If you have something to sell, and a buyer asks to pay using Venmo, you could lose both your money and your item. Jennifer Khordi is one of many who got scammed and wants to help others avoid her fate.
Venmo is designed as a way to make payments to friends, not for buying and selling to strangers, and as such has “no channels available for Venmo to reimburse loss incurred due to violations of our User Agreement and participation – intentional or otherwise – in fraudulent activitites.”
Meanwhile, on the other side of the country, another scammer using Venmo to rip people off appears to have been caught following a 2017 investigation by The Verge.

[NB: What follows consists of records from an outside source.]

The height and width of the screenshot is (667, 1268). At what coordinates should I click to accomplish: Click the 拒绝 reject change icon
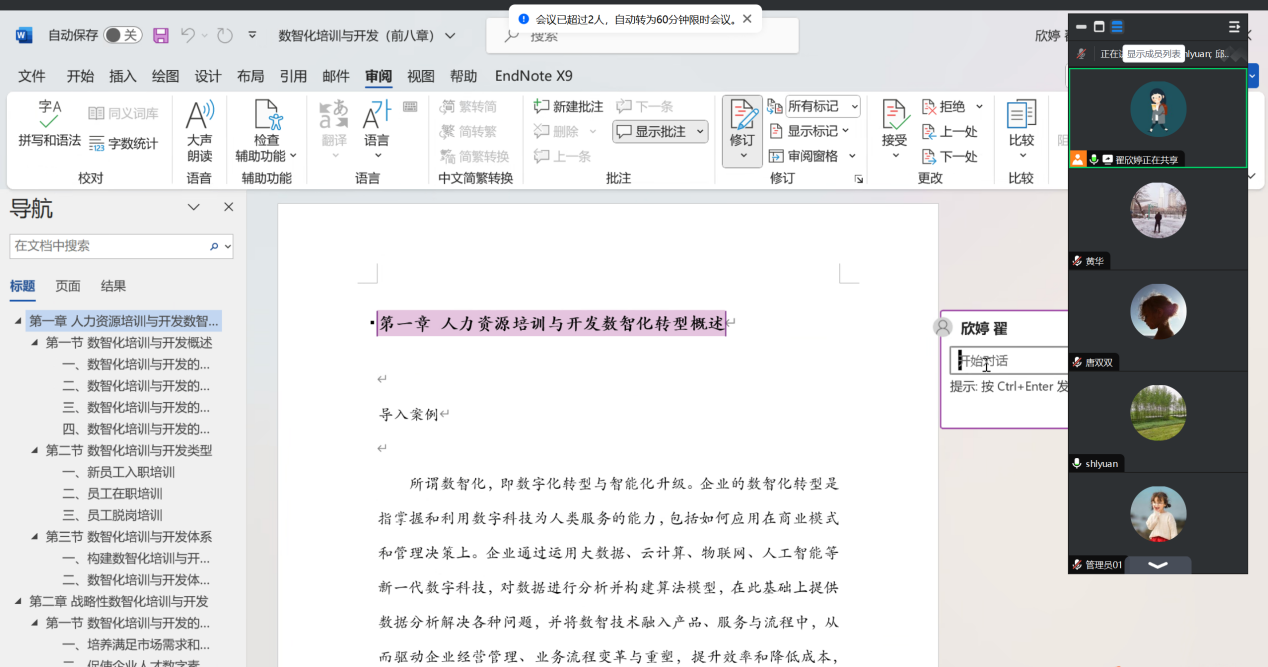[x=943, y=106]
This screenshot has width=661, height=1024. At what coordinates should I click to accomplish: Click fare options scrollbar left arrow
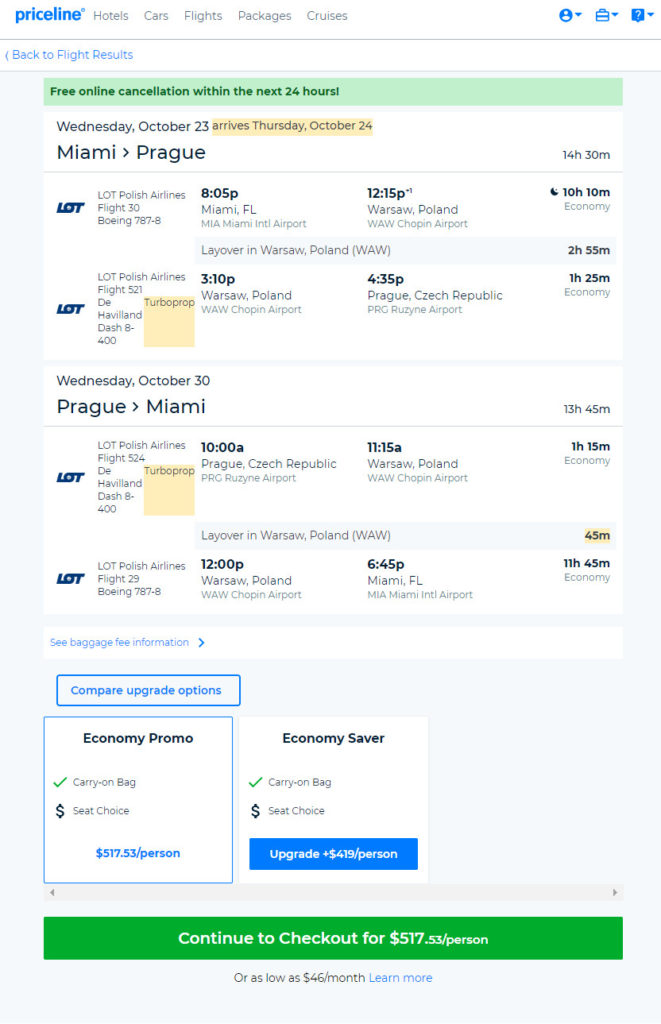click(52, 892)
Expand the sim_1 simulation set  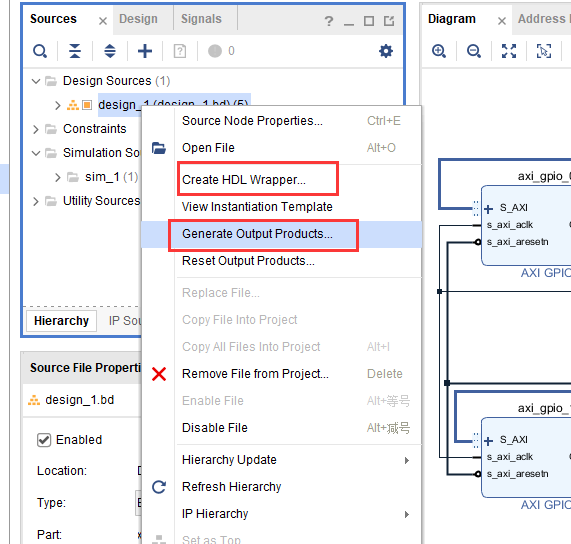pos(58,177)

In November, The Verge traced more than $125,000 in scams perpetrated under the name Andy Mai, exploiting a poorly understood feature of Venmo’s payment system. Arranging to buy iPhones, cameras, and other big-ticket items on Venmo, the scammer would pay with fraudulent funds that disappeared from seller’s accounts after 24 hours. When Venmo reversed the charges, sellers were left with no money and no goods, often out tens of thousands of dollars. Venmo advises users never to purchase goods from strangers using Venmo, but few are aware of the restriction, which proved crucial to the scammer’s success. In recent weeks, a number of the victims have received official notifications of court proceedings.
It would be great if Venmo made it crystal clear as part of their UI during each payment, but until then, it’s always worth repeating: don’t use Venmo for transactions with strangers.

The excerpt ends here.